--- SUPPLIED INFORMATION Enclosed Below ---

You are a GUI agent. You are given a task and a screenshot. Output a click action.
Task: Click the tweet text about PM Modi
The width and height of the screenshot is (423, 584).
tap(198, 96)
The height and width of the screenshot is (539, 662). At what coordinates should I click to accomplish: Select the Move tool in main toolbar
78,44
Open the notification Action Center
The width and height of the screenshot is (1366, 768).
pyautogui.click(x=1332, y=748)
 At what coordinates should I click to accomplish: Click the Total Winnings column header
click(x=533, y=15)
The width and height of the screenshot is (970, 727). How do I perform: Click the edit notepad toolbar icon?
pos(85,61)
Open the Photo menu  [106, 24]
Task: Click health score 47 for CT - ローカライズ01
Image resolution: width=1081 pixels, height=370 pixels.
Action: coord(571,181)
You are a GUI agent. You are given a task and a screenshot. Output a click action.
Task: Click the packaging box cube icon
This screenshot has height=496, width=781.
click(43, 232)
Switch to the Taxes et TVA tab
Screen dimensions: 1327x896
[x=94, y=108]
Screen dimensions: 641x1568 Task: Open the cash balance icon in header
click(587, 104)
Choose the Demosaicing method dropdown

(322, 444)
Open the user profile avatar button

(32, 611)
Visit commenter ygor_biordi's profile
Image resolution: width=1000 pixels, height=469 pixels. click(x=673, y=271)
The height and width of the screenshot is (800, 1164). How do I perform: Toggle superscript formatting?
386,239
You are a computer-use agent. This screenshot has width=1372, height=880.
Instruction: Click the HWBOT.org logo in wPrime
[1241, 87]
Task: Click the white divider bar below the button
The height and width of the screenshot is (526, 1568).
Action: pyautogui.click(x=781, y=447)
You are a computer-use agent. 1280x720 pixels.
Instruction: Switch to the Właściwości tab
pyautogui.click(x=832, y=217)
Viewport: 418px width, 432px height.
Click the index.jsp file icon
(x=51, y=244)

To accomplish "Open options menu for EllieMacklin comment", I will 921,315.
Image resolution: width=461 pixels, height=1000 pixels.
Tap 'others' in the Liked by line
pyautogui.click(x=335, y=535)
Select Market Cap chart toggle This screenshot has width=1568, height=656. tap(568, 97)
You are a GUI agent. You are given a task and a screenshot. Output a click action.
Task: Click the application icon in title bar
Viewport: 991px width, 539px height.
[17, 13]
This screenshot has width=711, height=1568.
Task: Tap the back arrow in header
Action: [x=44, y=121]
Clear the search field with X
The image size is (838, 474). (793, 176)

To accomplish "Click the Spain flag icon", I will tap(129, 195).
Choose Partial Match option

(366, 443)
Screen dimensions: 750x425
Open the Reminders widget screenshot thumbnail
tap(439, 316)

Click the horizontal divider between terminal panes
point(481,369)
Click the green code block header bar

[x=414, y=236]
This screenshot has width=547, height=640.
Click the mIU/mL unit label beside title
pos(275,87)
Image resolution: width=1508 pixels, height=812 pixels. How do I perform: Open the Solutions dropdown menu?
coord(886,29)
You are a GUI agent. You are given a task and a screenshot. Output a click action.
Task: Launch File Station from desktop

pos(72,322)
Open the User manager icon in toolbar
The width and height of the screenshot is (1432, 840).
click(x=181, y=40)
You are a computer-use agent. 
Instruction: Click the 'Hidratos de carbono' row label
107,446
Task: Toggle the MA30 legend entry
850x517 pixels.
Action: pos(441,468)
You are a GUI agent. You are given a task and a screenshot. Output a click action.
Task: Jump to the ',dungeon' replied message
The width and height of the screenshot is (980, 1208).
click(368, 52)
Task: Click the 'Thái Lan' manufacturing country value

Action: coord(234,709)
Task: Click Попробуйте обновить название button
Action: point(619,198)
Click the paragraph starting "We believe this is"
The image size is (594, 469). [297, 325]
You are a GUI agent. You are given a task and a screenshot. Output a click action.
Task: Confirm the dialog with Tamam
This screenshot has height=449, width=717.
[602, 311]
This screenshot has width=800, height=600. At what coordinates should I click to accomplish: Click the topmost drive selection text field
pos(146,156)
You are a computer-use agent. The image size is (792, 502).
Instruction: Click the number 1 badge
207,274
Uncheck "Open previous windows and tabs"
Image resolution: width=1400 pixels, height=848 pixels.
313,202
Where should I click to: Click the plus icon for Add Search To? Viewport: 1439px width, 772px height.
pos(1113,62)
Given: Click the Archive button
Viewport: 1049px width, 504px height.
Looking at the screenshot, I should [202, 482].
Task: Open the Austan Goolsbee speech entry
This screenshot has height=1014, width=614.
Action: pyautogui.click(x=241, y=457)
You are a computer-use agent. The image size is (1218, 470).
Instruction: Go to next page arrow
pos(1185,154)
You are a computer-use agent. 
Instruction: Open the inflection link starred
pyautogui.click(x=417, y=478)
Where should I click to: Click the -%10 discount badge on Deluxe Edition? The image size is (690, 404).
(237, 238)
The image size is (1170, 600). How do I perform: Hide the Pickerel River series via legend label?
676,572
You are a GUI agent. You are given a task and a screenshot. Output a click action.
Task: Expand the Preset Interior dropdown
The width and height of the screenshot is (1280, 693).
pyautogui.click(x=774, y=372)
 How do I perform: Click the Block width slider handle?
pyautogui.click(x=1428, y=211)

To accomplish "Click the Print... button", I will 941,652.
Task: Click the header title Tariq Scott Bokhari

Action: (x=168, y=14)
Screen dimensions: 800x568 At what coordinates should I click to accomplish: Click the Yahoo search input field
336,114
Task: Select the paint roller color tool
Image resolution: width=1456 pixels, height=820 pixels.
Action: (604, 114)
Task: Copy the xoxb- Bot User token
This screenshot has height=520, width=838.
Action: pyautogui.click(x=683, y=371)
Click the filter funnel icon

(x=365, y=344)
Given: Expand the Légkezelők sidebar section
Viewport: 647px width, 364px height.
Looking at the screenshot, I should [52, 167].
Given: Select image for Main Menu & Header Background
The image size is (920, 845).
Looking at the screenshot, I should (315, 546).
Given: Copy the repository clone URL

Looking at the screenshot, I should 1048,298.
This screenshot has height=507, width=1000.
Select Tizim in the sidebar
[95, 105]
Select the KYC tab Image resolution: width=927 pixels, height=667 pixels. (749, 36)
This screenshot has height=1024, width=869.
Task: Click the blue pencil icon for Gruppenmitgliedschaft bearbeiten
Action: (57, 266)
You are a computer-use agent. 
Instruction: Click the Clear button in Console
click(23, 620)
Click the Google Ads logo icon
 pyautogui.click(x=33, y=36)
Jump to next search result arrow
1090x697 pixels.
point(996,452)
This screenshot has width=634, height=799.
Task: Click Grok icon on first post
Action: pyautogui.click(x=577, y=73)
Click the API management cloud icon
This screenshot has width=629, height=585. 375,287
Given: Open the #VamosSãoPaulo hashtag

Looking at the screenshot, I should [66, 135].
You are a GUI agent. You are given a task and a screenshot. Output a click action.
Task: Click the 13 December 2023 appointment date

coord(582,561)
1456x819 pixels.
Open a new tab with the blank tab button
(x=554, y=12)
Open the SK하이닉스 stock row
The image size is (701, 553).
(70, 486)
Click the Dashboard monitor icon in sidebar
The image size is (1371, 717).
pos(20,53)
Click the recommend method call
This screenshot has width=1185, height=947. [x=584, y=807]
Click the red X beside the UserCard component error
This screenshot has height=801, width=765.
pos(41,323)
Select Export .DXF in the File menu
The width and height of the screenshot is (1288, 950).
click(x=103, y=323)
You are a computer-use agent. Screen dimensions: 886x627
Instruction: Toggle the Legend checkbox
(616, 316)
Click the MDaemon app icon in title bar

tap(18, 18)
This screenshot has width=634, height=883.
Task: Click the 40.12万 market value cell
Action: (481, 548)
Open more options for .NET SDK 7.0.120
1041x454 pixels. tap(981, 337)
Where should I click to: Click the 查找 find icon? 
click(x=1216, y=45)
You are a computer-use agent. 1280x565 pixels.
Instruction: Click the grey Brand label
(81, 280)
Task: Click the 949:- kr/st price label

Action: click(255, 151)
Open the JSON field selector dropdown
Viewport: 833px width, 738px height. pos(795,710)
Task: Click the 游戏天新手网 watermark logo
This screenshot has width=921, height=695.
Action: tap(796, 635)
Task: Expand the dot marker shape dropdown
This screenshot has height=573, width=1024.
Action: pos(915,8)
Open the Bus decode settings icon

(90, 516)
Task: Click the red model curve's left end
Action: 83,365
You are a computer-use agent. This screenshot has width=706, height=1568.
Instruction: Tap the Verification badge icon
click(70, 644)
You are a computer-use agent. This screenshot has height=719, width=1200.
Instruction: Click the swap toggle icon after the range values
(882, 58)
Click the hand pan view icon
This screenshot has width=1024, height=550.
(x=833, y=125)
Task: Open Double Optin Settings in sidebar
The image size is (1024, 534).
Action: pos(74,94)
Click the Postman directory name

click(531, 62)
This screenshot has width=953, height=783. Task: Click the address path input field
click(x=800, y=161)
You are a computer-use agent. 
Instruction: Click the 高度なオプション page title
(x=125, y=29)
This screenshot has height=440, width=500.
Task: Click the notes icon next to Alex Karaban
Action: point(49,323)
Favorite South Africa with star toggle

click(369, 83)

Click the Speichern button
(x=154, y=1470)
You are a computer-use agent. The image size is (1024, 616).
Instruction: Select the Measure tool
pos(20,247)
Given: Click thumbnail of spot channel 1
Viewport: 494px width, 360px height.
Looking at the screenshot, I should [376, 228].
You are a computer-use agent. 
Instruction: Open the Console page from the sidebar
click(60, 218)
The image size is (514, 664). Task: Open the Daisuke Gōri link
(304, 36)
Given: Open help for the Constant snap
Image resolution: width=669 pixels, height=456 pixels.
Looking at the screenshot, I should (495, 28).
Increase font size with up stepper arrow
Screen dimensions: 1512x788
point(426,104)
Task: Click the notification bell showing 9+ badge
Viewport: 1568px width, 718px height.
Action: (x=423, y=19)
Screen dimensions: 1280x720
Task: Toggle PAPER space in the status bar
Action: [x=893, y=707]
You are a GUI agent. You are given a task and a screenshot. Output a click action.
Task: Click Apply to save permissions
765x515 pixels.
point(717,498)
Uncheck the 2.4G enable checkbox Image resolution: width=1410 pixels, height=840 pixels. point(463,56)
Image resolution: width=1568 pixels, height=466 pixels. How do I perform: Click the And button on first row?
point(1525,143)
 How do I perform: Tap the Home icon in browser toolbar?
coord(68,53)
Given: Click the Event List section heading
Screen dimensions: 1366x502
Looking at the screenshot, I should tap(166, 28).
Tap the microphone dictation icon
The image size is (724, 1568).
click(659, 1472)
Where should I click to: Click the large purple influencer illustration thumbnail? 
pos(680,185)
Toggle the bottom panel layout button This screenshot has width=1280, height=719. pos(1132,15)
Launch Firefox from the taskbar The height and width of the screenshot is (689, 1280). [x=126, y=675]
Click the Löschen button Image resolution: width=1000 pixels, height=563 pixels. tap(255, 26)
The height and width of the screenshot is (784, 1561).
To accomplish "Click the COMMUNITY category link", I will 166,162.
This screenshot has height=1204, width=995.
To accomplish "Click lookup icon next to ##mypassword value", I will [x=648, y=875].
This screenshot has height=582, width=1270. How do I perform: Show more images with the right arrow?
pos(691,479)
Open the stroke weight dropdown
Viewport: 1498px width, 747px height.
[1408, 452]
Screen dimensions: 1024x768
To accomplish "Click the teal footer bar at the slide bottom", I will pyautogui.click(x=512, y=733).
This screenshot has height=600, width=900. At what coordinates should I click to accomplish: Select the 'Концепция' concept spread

--- End of Enclosed SUPPLIED INFORMATION ---

* **EXERCISE DIRECTIONS**: The required answer is the exact run of lines above starting at the line with "Click the horizontal" and ending at the line with "Given: Click the Archive button", with both ends present.

* **TASK RESULT**:
Click the horizontal divider between terminal panes
point(481,369)
Click the green code block header bar

[x=414, y=236]
This screenshot has width=547, height=640.
Click the mIU/mL unit label beside title
pos(275,87)
Image resolution: width=1508 pixels, height=812 pixels. How do I perform: Open the Solutions dropdown menu?
coord(886,29)
You are a GUI agent. You are given a task and a screenshot. Output a click action.
Task: Launch File Station from desktop

pos(72,322)
Open the User manager icon in toolbar
The width and height of the screenshot is (1432, 840).
click(x=181, y=40)
You are a computer-use agent. 
Instruction: Click the 'Hidratos de carbono' row label
107,446
Task: Toggle the MA30 legend entry
850x517 pixels.
Action: pos(441,468)
You are a GUI agent. You are given a task and a screenshot. Output a click action.
Task: Jump to the ',dungeon' replied message
The width and height of the screenshot is (980, 1208).
click(368, 52)
Task: Click the 'Thái Lan' manufacturing country value

Action: coord(234,709)
Task: Click Попробуйте обновить название button
Action: point(619,198)
Click the paragraph starting "We believe this is"
The image size is (594, 469). [297, 325]
You are a GUI agent. You are given a task and a screenshot. Output a click action.
Task: Confirm the dialog with Tamam
This screenshot has height=449, width=717.
[602, 311]
This screenshot has width=800, height=600. At what coordinates should I click to accomplish: Click the topmost drive selection text field
pos(146,156)
You are a computer-use agent. The image size is (792, 502).
Instruction: Click the number 1 badge
207,274
Uncheck "Open previous windows and tabs"
Image resolution: width=1400 pixels, height=848 pixels.
313,202
Where should I click to: Click the plus icon for Add Search To? Viewport: 1439px width, 772px height.
pos(1113,62)
Given: Click the Archive button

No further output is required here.